La société SCI F&B, société civile immobilière immatriculée au Registre du Commerce et des Sociétés de VERSAILLES sous le numéro 488 150 533 dont le siège social est situé [Adresse 4], prise en la personne de ses représentants légaux domiciliés en cette qualité audit siège,

représentée par Maître Sandrine BEZARD, avocat postulant au barreau de VERSAILLES et par Maître Faustine CALMELET, avocat plaidant au barreau de PARIS.

FAITS ET PROCÉDURE

Vu l’assignation délivrée le 13 Juin 2022 par le syndicat des copropriétaires de la [Adresse 5] sise [Adresse 4] représenté par son syndic, la société QUADRAL PROPERTY, à l’encontre de la société SCI F&B, aux fins de demande en paiement des charges ou contributions.
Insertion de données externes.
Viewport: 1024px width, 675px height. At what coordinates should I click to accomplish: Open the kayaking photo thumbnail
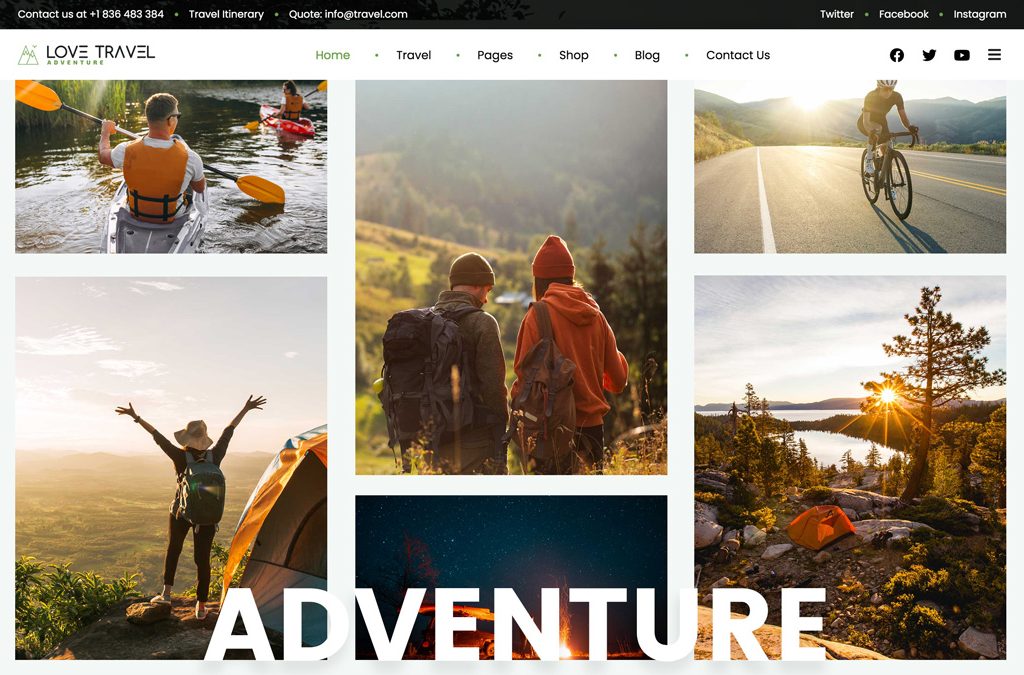171,166
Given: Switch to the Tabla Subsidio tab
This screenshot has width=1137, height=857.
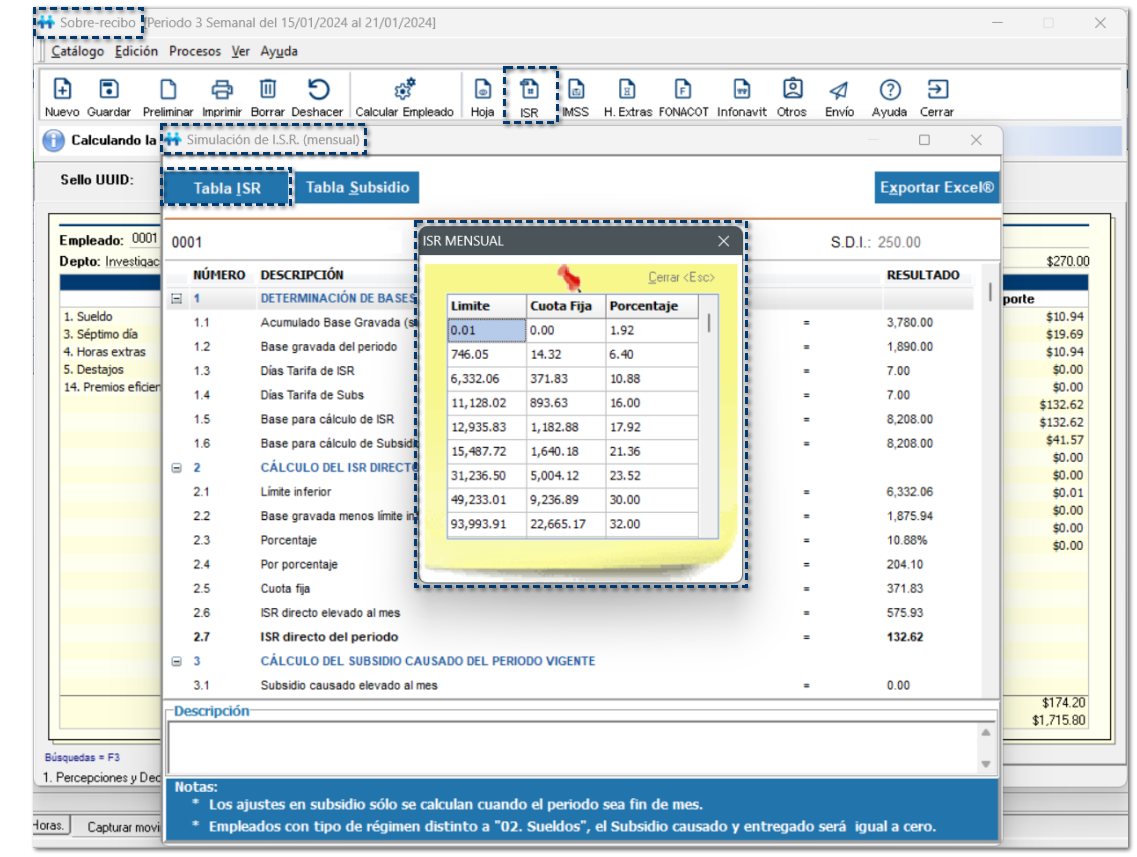Looking at the screenshot, I should click(357, 187).
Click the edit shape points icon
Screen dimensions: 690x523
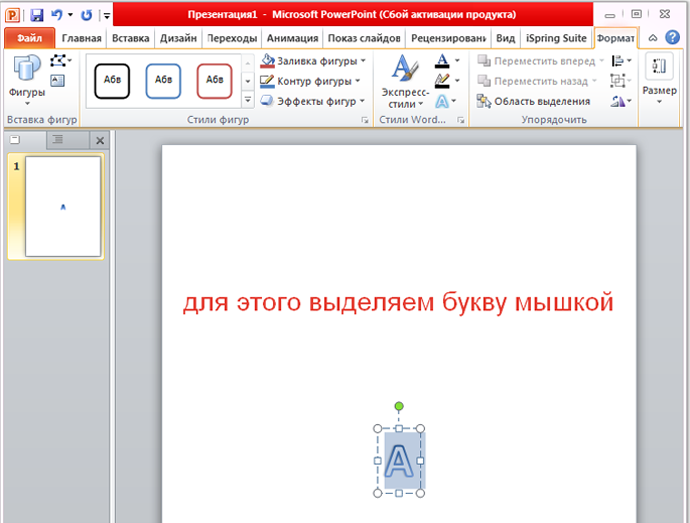tap(58, 60)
Les parties ont été interrogées sur l'opportunité de recourir à une mesure de médiation et ont donné leur accord pour la désignation d'un médiateur.

MOTIFS

Comme tout juge, le juge de la mise en état est compétent, en application de l'article 131-1 du code de procédure civile, pour recourir à la médiation.

En l'espèce, compte tenu de l’objet du litige et du contexte dans lequel il s’inscrit, il apparaît que des concessions réciproques sont possibles.
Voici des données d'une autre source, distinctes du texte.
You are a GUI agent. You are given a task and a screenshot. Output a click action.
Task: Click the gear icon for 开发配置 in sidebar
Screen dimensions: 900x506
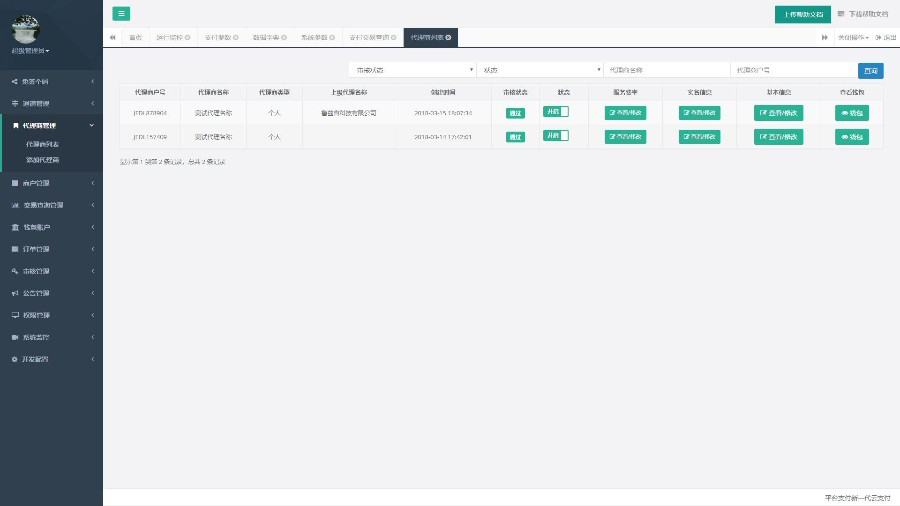coord(14,358)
Par conséquent, et en accord avec les parties conformément aux dispositions de l'article 131-1 du code de procédure civile, il y a lieu de désigner le CENTRE YVELINES MEDIATION, médiateur, afin d'entendre les parties et de confronter leurs points de vue pour leur permettre de trouver une solution au conflit qui les oppose.

PAR CES MOTIFS

Le Juge de la mise en état, statuant publiquement, par ordonnance contradictoire, non susceptible de recours,

Vu les articles 131-6 et 131-7 du code de procédure civile,

Vu l'accord des parties pour recourir à une médiation,

Ordonne une médiation,

Désigne en qualité de médiateur le CENTRE YVELINES MEDIATION, [Adresse 3] (tel [XXXXXXXX01]) pour procéder, par voie de médiation entre les parties, à la confrontation de leurs points de vue respectifs, à la détermination de leurs intérêts ainsi que de leurs besoins pour leur permettre de trouver une solution au conflit qui les oppose, et, si possible, élaborer un protocole concrétisant leur accord amiable,

Fixe la provision à valoir sur la rémunération du médiateur à la somme de 1.000 euros TTC (frais de dossier et honoraires de médiation pour un forfait de 4 heures réparties sur une ou plusieurs réunions, y compris le travail préparatoire), qui sera versée par moitié par chacune des parties, directement entre les mains du médiateur, avant le 27 février 2025,

Dit qu'à défaut de versement de l'intégralité de la provision, la décision sera caduque et l'instance se poursuivra,

Dit que pour mener à bien sa mission, le médiateur entendra les parties éventuellement assistées de leur conseil,

Dit que le médiateur devra indiquer aux parties, à l'issue du premier rendez vous, les délai et coût prévisionnel de sa mission,

Rappelle que la mesure de médiation doit s'exécuter dans le délai de 3 mois à compter du jour où la provision à valoir sur la rémunération du médiateur est versée entre les mains de ce dernier, délai renouvelable une fois pour la même durée à la demande du médiateur, après accord des parties,

Dit qu'à l'expiration de sa mission, le médiateur informera par écrit le juge de ce que les parties sont ou non parvenues à trouver une solution au conflit qui les oppose,

Dit que, sur requête conjointe ou sur la demande de la partie la plus diligente, le juge de la mise en état pourra à nouveau être saisi pour statuer sur toutes difficultés nées de l'exécution de la présente décision,

Ordonne le renvoi de l’affaire à l'audience de mise en état du 24 Juin 2025 à 09h30 afin qu'il soit fait le point sur l'évolution de l'affaire,

Réserve les dépens.

Prononcé par mise à disposition au greffe le 5 FÉVRIER 2025 par Monsieur JOLY, Juge de la mise en état, assisté de Madame LOPES DOS SANTOS, Greffier, lesquels ont signé la minute de la présente ordonnance.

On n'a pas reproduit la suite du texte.